JAKARTA, Cobisnis.com – Presiden Donald Trump tahun depan berjanji akan menyalurkan cek rabat tarif senilai $2.000, memunculkan harapan bagi jutaan warga Amerika yang tengah kesulitan memenuhi kebutuhan hidup. Trump mengatakan pemerintah telah mengumpulkan ratusan miliar dolar dari tarif dan berencana menyalurkannya sebagai dividen kepada warga berpenghasilan menengah dan moderat.
Namun, para ahli menilai langkah itu sangat kecil kemungkinannya terjadi. Mereka menyatakan bahwa pemerintah federal hampir tidak mungkin mengirimkan cek $2.000 tahun depan kecuali perekonomian Amerika tampak berada di ambang resesi besar. Di platform prediksi Polymarket, peluang program dividen tarif tercapai sebelum 31 Maret hanya 11%.

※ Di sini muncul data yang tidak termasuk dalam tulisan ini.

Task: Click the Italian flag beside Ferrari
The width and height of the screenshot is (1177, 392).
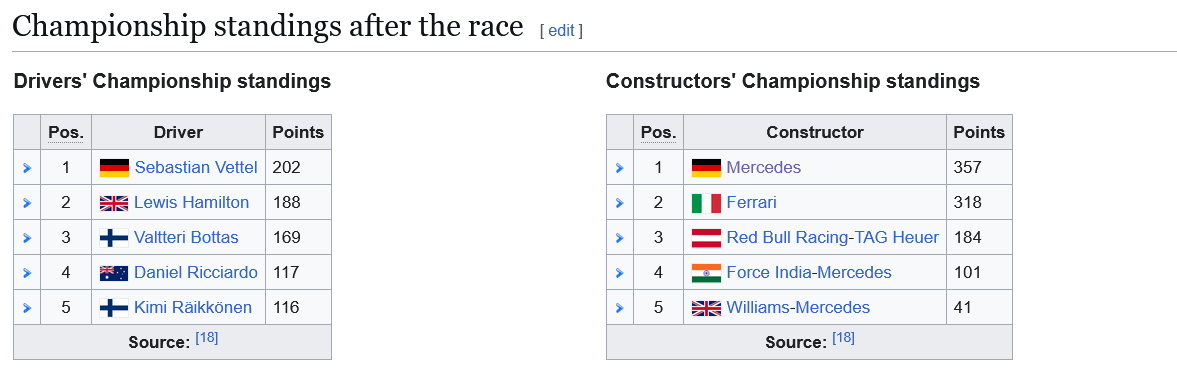Action: pos(706,203)
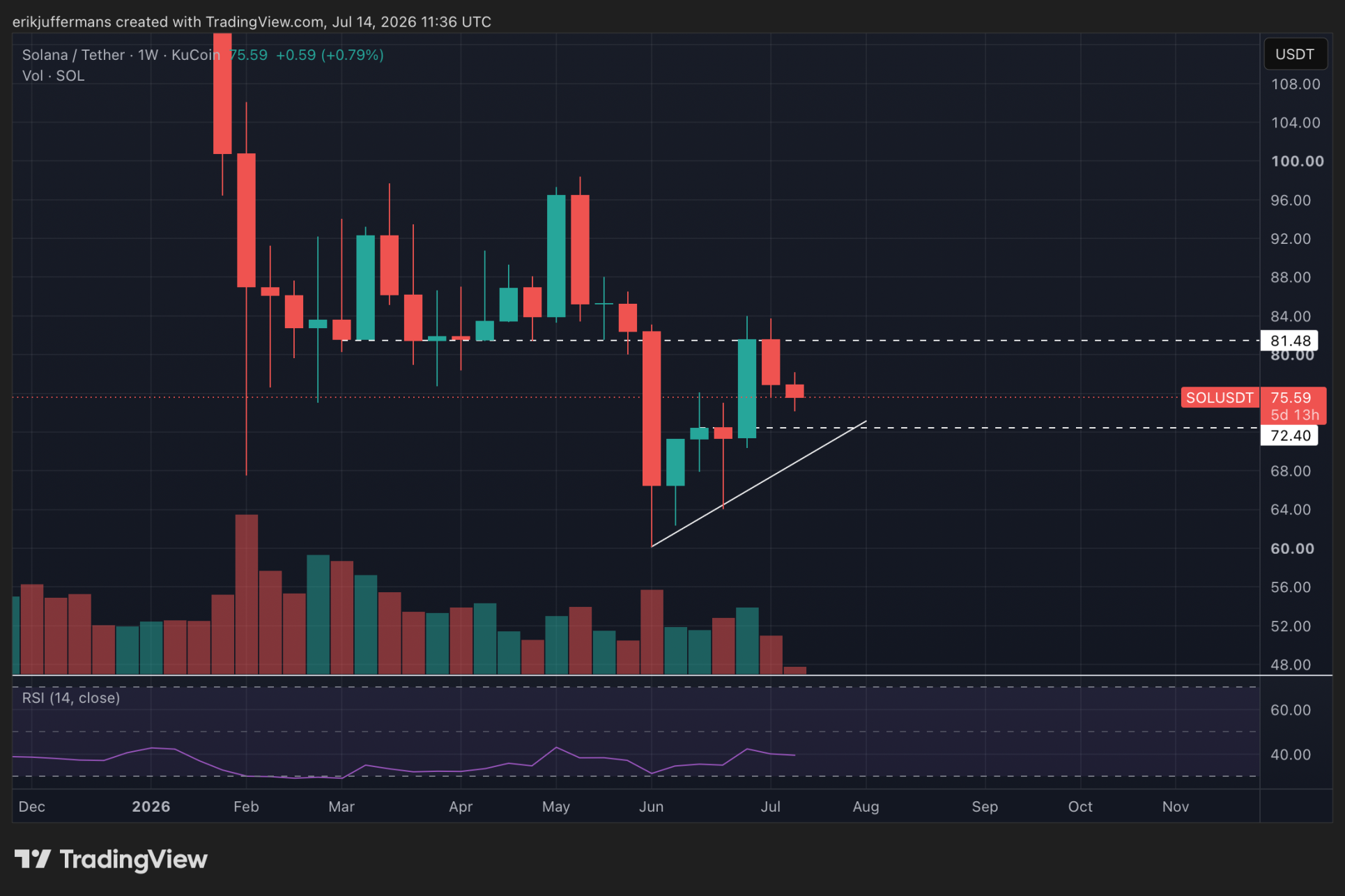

Salah satu hambatan terbesar adalah ketidaksesuaian antara pemasukan tarif dan biaya program. Menurut Tax Foundation, tarif baru diperkirakan menghasilkan $158,4 miliar pada 2025 dan $207,5 miliar pada 2026. Namun simulasi biaya menunjukkan bahwa skema pembagian dividen apa pun akan menghabiskan lebih banyak dari pemasukan tersebut. Dalam satu skenario, biaya mencapai $279,8 miliar lebih tinggi $121 miliar dari pemasukan tarif. Skenario termahal bahkan mencapai $606,8 miliar.
Hambatan lain adalah politik. Kongres harus menyetujui program ini, dan para anggota Partai Republik yang fokus pada pengurangan defisit kemungkinan tidak akan mendukung pengeluaran tambahan ratusan miliar dolar. Utang nasional AS sendiri telah mencapai $38 triliun.
Para ekonom juga memperingatkan bahwa cek stimulus dapat memperburuk inflasi. Meskipun banyak warga akan menggunakan uang tersebut untuk bayar utang, lainnya mungkin membelanjakannya, menaikkan permintaan dan menekan harga ke atas. Pengalaman pandemi menunjukkan bahwa stimulus besar-besaran, termasuk cek tahun 2020 dan 2021, berkontribusi pada inflasi tertinggi dalam empat dekade.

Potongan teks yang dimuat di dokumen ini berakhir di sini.